Dans cette interview, Modibo Mao Makalou nous explique le processus de création du FCFA, les critiques proférées contre lui par ses détracteurs. Enfin l’annonce de la nouvelle monnaie, l’Eco qui est en gestation regroupant les 15 pays de la Cédéao.
Mali Tribune : quels sont les processus de création de cette monnaie qui est le Franc CFA ?

Modibo Mao Makalou : avant de parler du FCFA, j’aimerai dire qu’est-ce qu’une monnaie ? Nous avons deux sortes de monnaies qui constituent la masse monétaire : la monnaie fiduciaire est la monnaie comprenant les pièces modernes et les billets de banque et la monnaie scripturale est constituée des écritures sur les comptes bancaires. Si votre monnaie n’est pas viable et ne conserve pas sa valeur  on appelle cela la monnaie de singe, un terme très péjoratif.

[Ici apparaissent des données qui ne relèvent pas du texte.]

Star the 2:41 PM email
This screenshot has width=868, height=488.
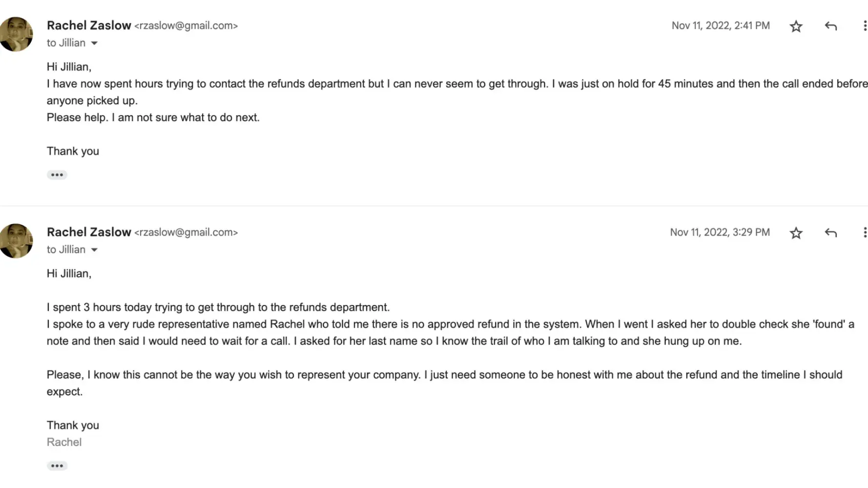coord(796,26)
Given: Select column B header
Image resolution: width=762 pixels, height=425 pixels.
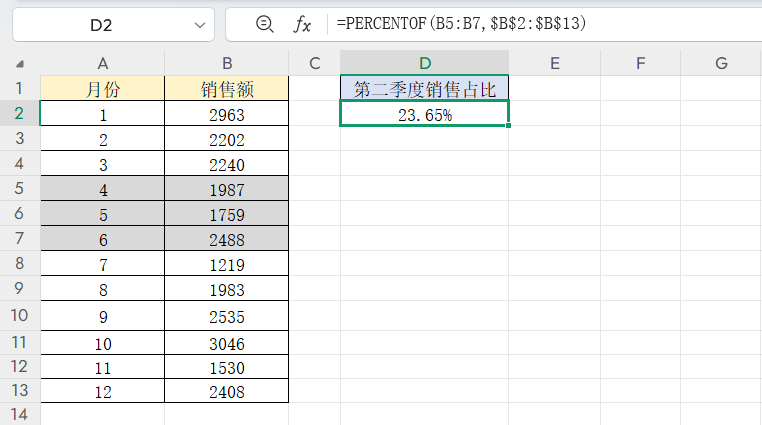Looking at the screenshot, I should [226, 64].
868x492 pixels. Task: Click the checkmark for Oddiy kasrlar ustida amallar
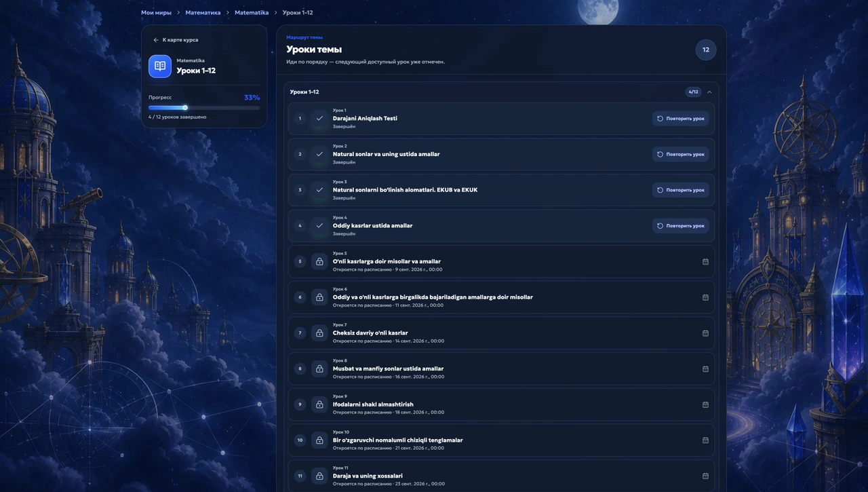click(x=319, y=225)
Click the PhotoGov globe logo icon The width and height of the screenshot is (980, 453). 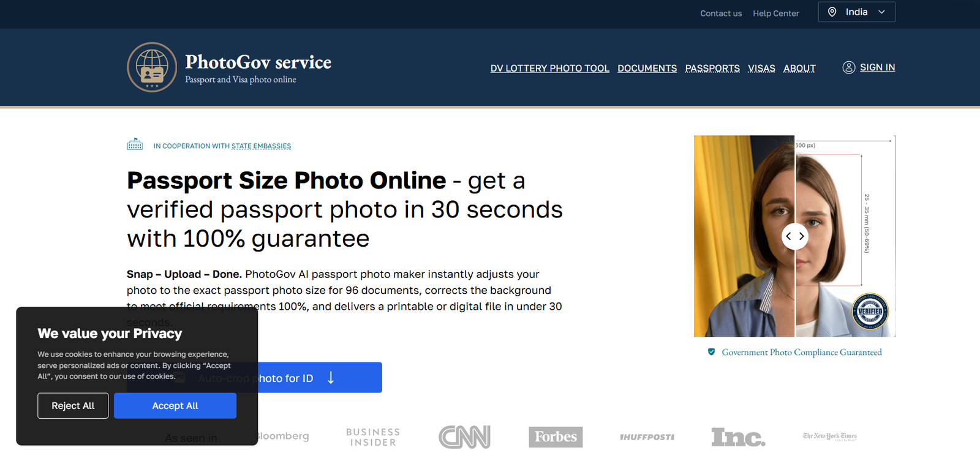tap(152, 67)
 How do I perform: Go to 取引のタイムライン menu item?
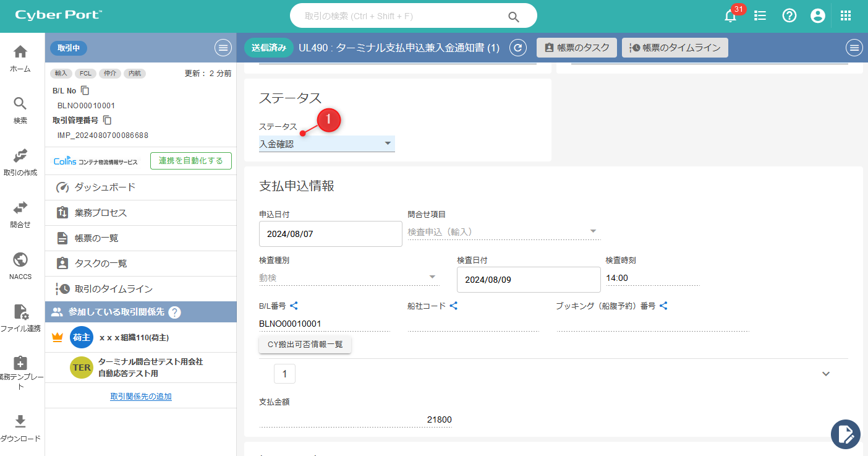tap(113, 289)
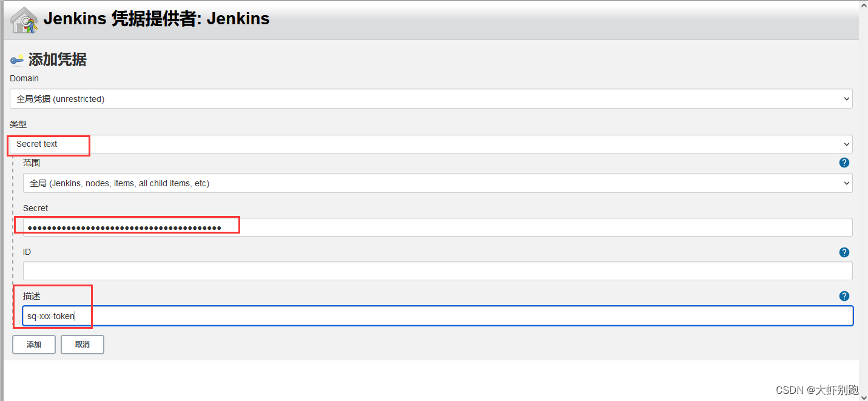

Maintenant, le FCFA a beaucoup évolué. Originellement en 1939 la France quand elle était sur le point d’être envahi par l’Allemagne a créé le franc des colonies françaises, une monnaie pour ses colonies parce qu’elle avait besoin d’un moyen de paiement et de contrôle des économies de son empire colonial. Le franc CFA a été cependant officiellement créé le 26 décembre 1945 quand la France ratifiait les accords de Bretton Woods en vue  d’adhèrer au Fonds monétaire international (FMI).  Ainsi, compte tenu de l’historique du franc CFA, il me paraît indispensable de changer la dénomination du franc CFA car elle portera toujours les relents de la colonisation alors qu’elle fonctionne très différemment aujourd’hui que lors de la colonisation. Le franc CFA est une monnaie qui a beaucoup évolué. En 1959, la Banque Centrale des États de l’Afrique de l’Ouest (BCEAO) a été créée et son siège était à Paris avant les indépendances. En 1960 la France même a connu une réforme monétaire importante, elle est passée de l’ancien franc au nouveau franc et c’est durant cette même période que la plupart des pays africains ont obtenu leurs indépendances y compris le Mali.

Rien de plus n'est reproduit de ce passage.